RA’s Daily Russian News Blast – Jan 31, 2011
TODAY: Man behind airport massacre apparently identified; attack designed to hit foreigners, say authorities; Kremlin pledges more money for Sochi security. Blue bucket protest; police reform bill passed. Medvedev signs START; Moscow voices concerns over treatment of Russians in US; Belarus releases detainees as EU sanctions loom; Poles invited to join in Smolensk investigation; St Petersburg rejects historical label
The New York Times reports that the Domodedovo Airport bomber has been identified as a 20-year-old from the North Caucasus; apparently 32-year-old Vitaly Razdobudko, who was considered in some quarters to be the prime suspect, has been ruled out due to DNA evidence.

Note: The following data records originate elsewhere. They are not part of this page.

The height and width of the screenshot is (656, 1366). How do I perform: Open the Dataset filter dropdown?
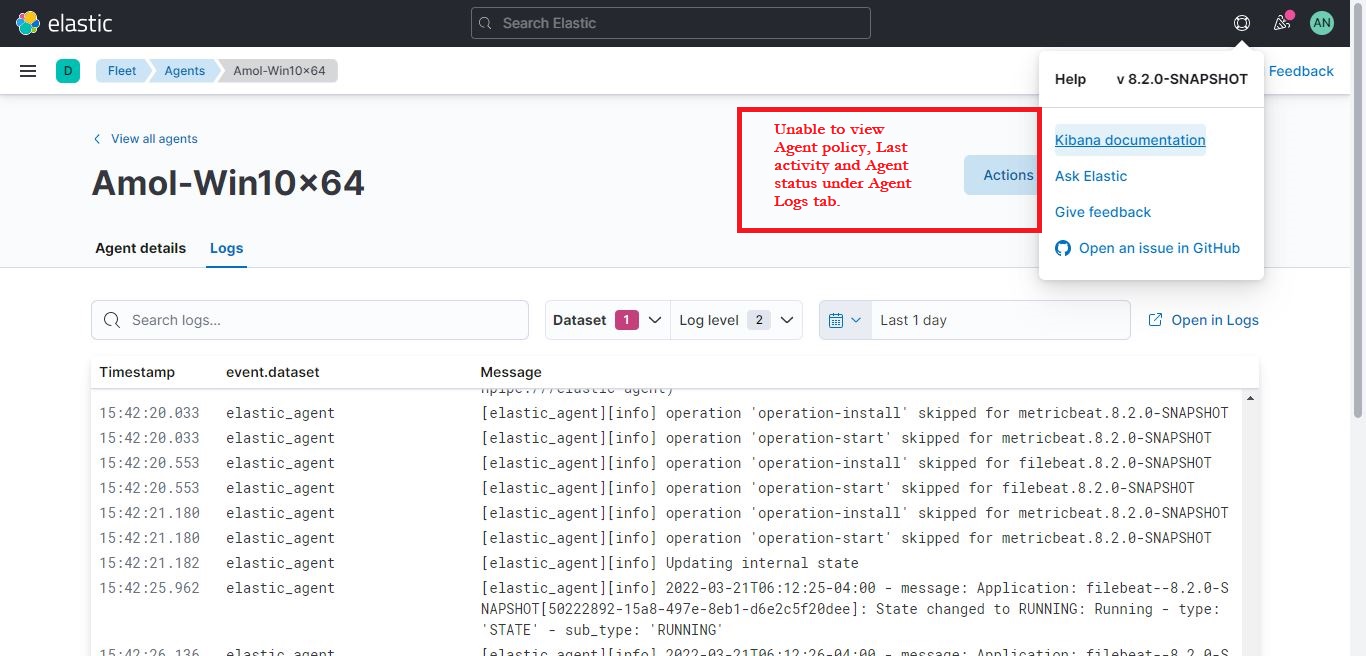[x=604, y=319]

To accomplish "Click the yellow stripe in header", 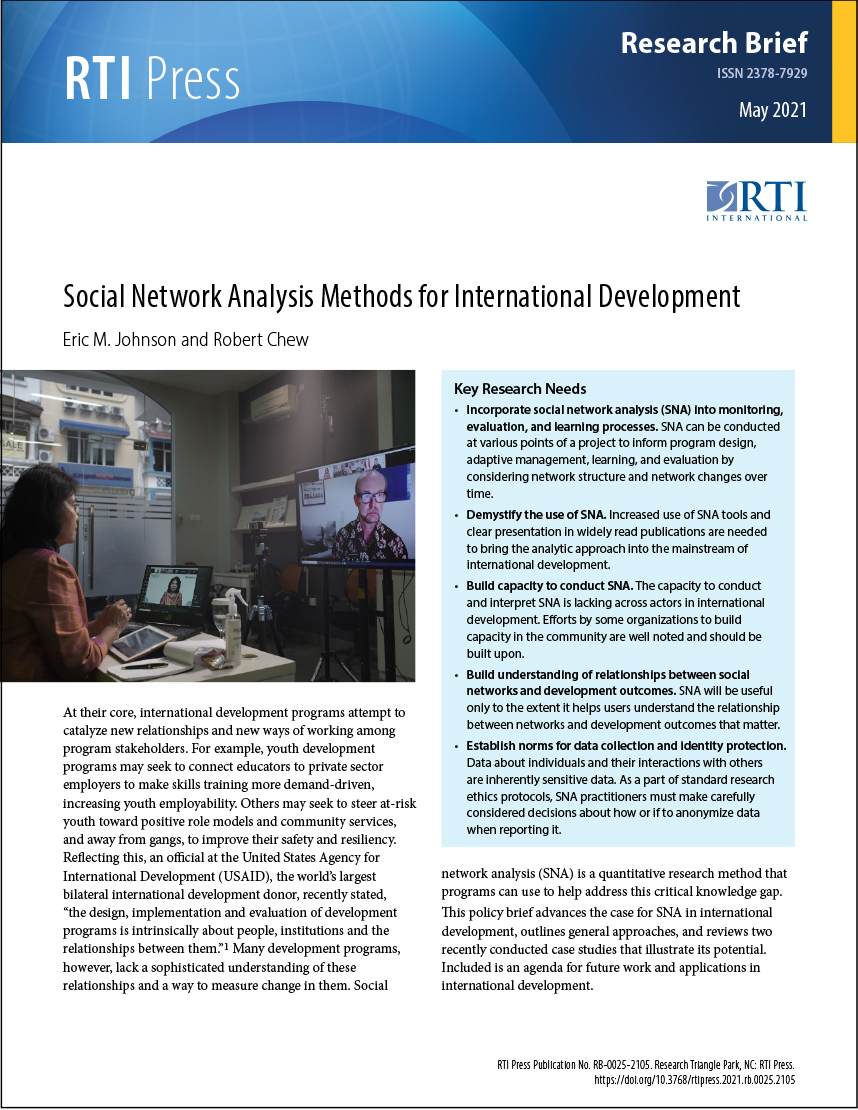I will (845, 72).
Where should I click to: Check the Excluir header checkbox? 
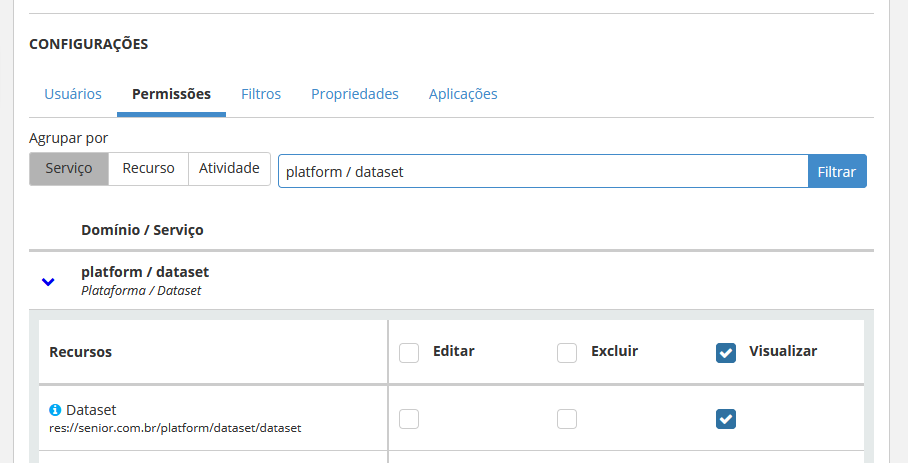pyautogui.click(x=567, y=352)
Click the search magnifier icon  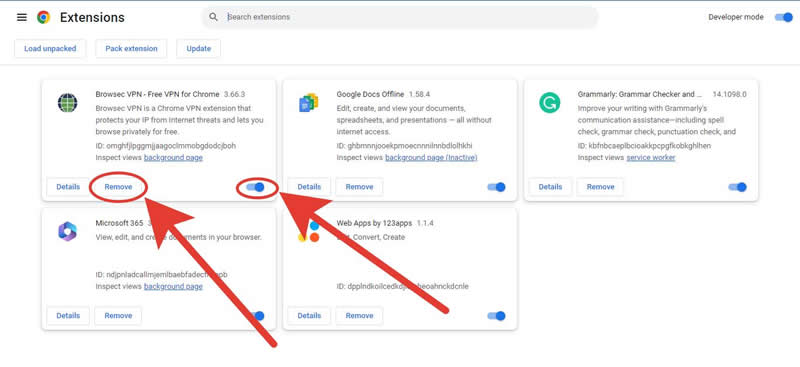tap(213, 17)
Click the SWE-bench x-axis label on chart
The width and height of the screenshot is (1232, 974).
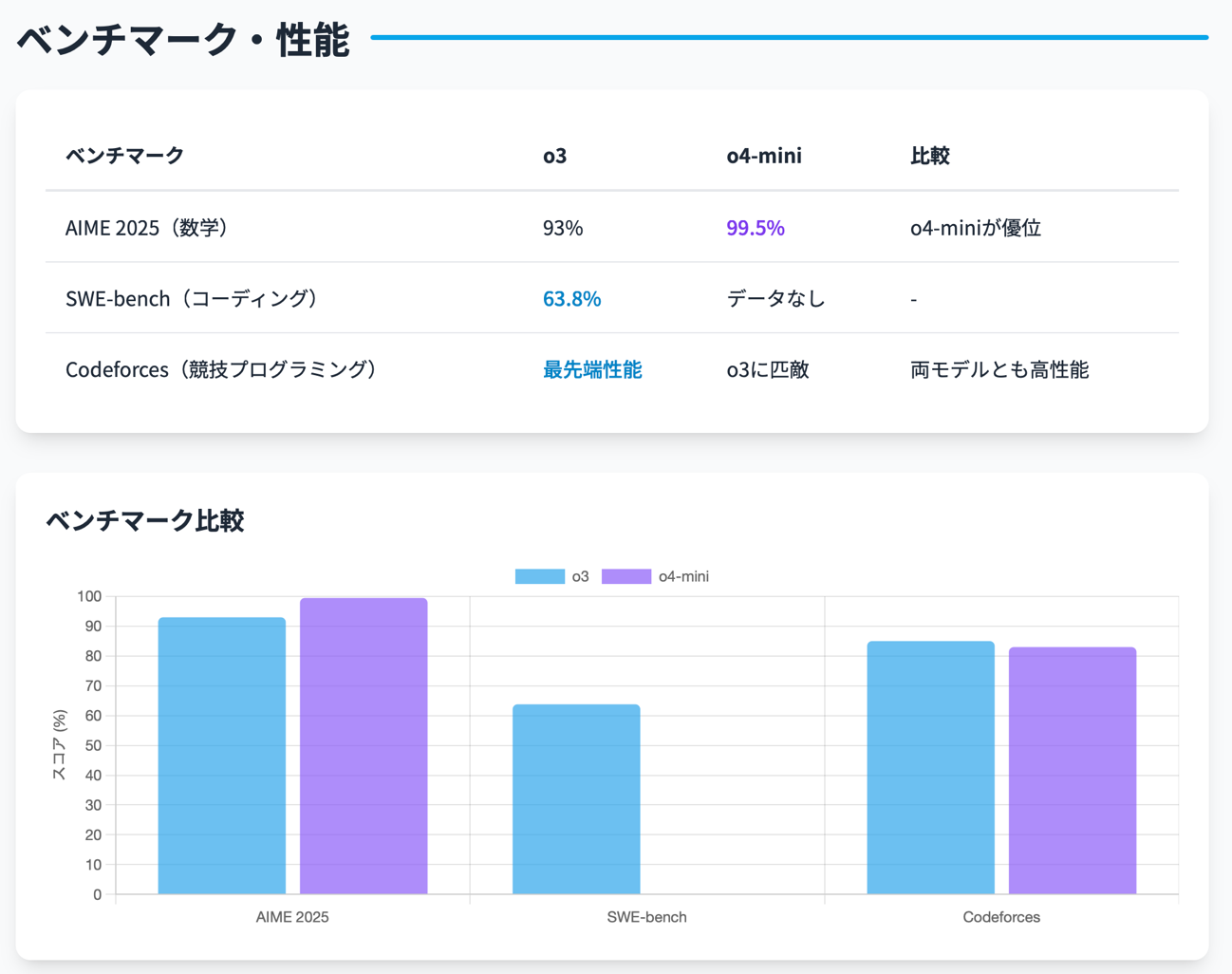click(x=646, y=917)
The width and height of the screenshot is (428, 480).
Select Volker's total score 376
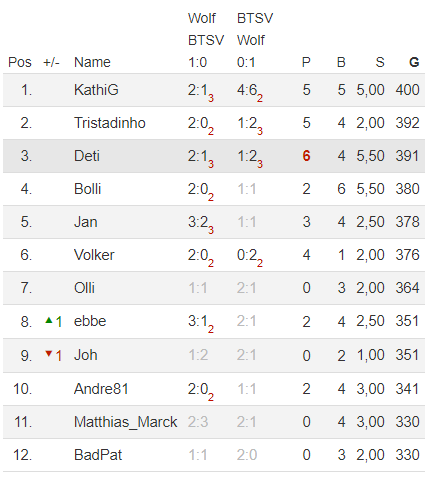point(407,255)
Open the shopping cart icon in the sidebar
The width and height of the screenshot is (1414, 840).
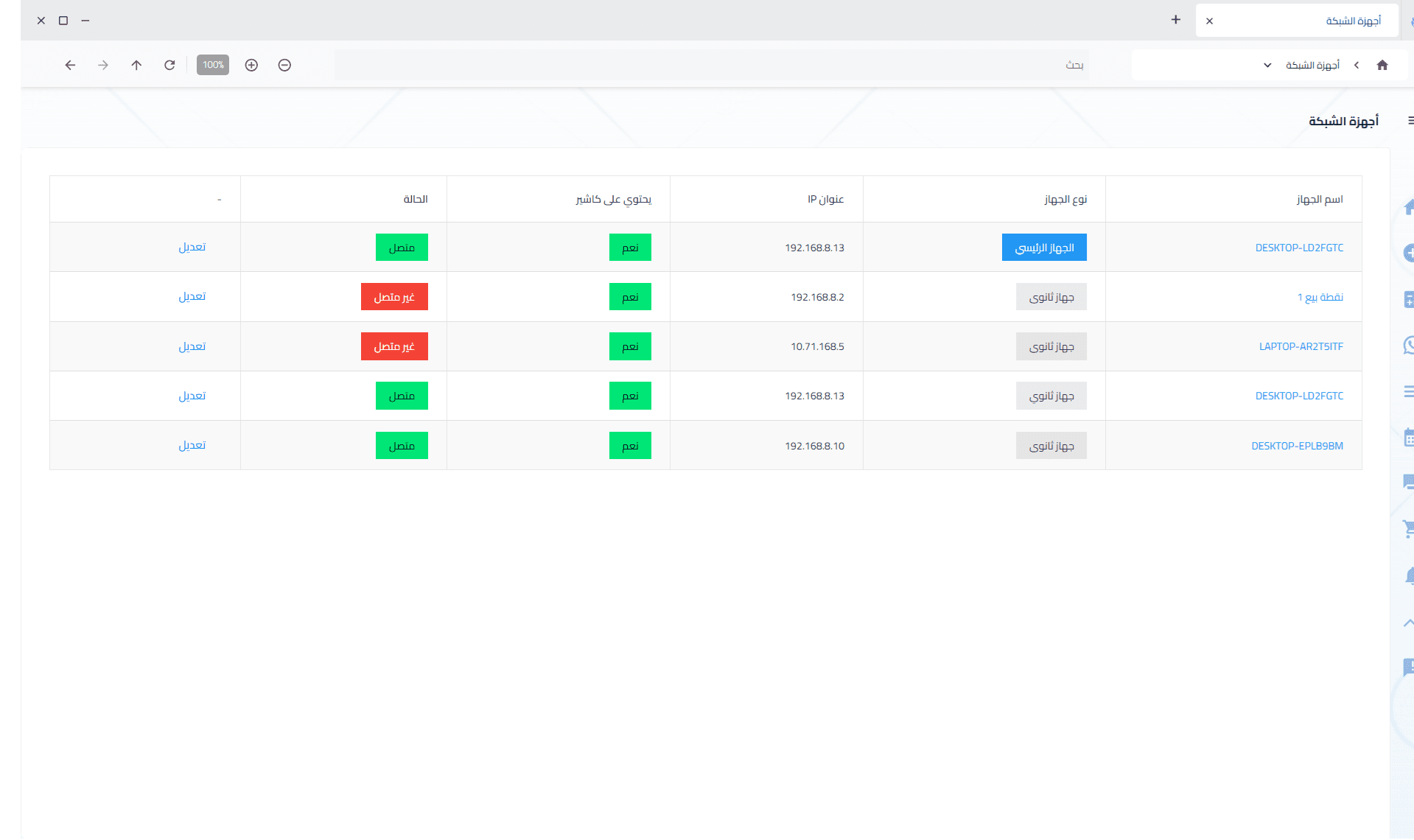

Russia has apparently introduced a color-coded alert system akin to that employed in the United States after 9/11. The investigative committee has stated that the attack’s location was chosen precisely because the bomber was targeting foreigners. ‘When Moskovsky Komsomolets surveyed its readers on Jan. 27, 41% of Muscovites responded that the terrorist attack at Domodedovo was most likely organized by the country’s own siloviki’. Medvedev had a hard time selling his ten Davos principles under the circumstances, argues the New York Times. ‘Security systems cannot work in a country rotten with corruption’, says Elena Panfilova, director of Transparency International in Moscow, in a piece from Newsweek on the failings of Putin’s counter-terrorism measures. An increase in Slav-Islamic terrorism prompted by poor standards of living in Russia is particularly alarming for the Kremlin, argues the Telegraph. Following the spate of post-bombing firings, President Medvedev has appointed Russia’s road police chief as deputy interior minister responsible for transport security. As fears that the Sochi Olympics will be a terrorist target mount, the Kremlin has pledged that it will spend $2 billion on security measures.